Which COVID response stage is your organisation in?
- HRM Asia Newsroom
Without question, the pandemic has thrust a lot of things into the spotlight. And the way HR leaders are handling the crisis is no exception.
“To some degree, we are either part of the solution or part of the problem,” Josh Bersin, industry analyst and opening keynote speaker at the upcoming HR Technology Conference & Exposition, said during an HRE webinar. “It’s hard when the HR function hasn’t been adaptable in the past, but I think a lot of you have been thrown into a lot of uncertainty and scrambled around to try to do things [you] never thought were possible before.”
While some organisations have made significant and lasting changes as a result of COVID-19, others have yet to make transformative change in their organizations.

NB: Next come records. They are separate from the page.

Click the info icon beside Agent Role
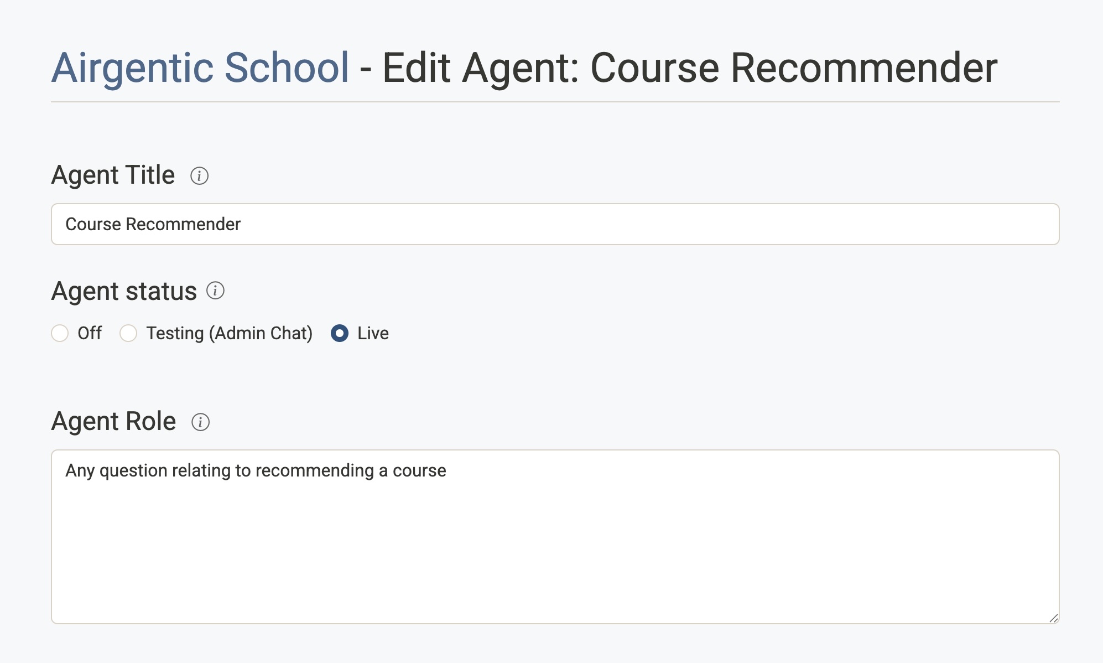This screenshot has width=1103, height=663. pyautogui.click(x=200, y=422)
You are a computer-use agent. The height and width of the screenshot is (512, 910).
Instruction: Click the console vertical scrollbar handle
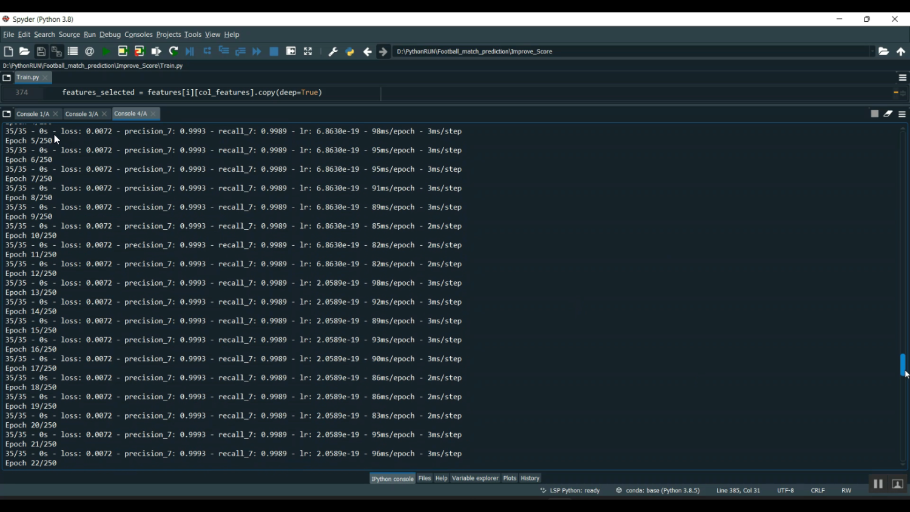point(903,365)

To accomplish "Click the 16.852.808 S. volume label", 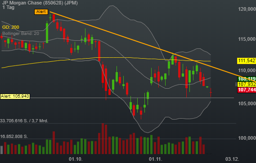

“Giving people work-from-home tools, giving them PPE, making the workplace safe is good—that’s fine, it’s certainly positive,” Bersin said. “But it doesn’t transform you.”
To truly transform and make a real impact, the panelists said, organisations and HR leaders need to move from the first stages of the crisis—stage 1 being “hope for the best” by furloughing and laying off people and focusing on financial survival, and stage 2 being “care for the people” by aggressively protecting workers and the workplace from infection—to stages that move the organisation ahead.
They defined stage 3 as “drive agility and culture” by educating and supporting employees and families to move fast, develop cross-functional solutions and stay resilient and productive. The final stage, stage 4, they defined as “transform and reinvent,” which involves reinventing hiring, job design and performance management.
“Stage 1 is denying reality,” said Kathi Enderes, vice-president of research at the Josh Bersin Academy.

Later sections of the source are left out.